At 6:10 I dialed 911 to report the incident. When given the choice, I said the man appeared to need detox more than a regular ambulance. As evening fell and the skies grew dark and temperatures dropped, I waited. And waited. And waited. I made two more contacts to 911 (changing the request to an ambulance as it seemed that might respond more quickly), while a young couple on an outing with two children also called.
Compounding my frustration, on my second inquiry, the operator scolded me for “shouting.” Sorry, but when I’m worried, upset, and frantic, my voice goes up, a not uncommon reaction. It was obvious to me that this operator (and others I’ve encountered) lack elementary training in human responses to frustration.

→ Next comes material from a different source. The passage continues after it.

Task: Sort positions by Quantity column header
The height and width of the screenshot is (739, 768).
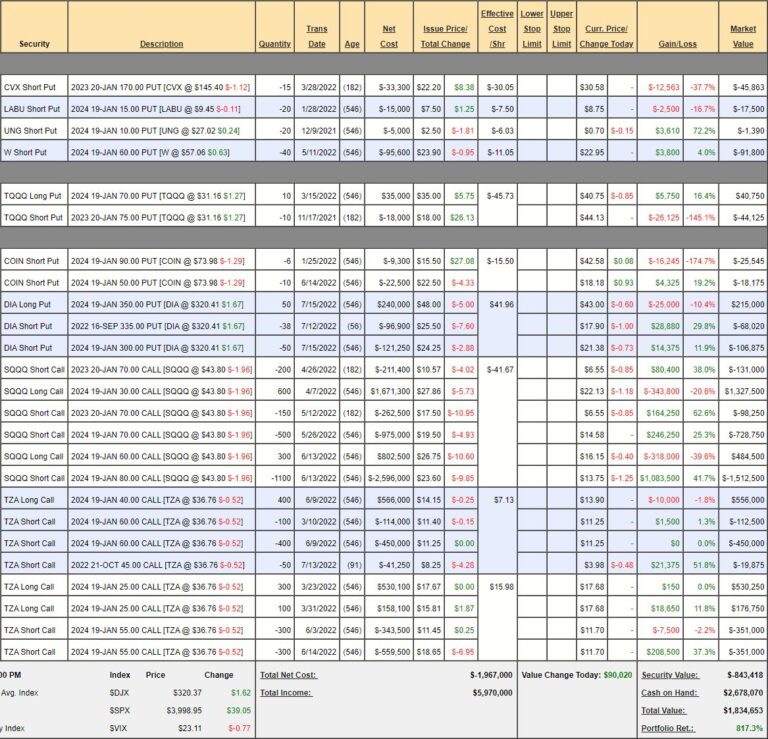Action: click(274, 44)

The man muttered and swayed, sometimes seeming to communicate, others not. Vehicles, now with headlights on, sped by. Real concern that he’d struggle to his feet and land in the street to be run over made me linger. (Advice in these situations is to never leave the person alone.) Finally, at close to 7 p.m., more than 45 minutes after the first call, the emergency personnel showed up. Yes, they answered my question, detox incidents take lowest priority.
Why did I bother to stop? I’ve always felt people have an obligation, a mutual trust, to help one another. That’s what makes us human. I also made a personal pledge years ago not to wait for the other guy to act. (See “My Family of Heroes”) Guess I’m not too old to learn different.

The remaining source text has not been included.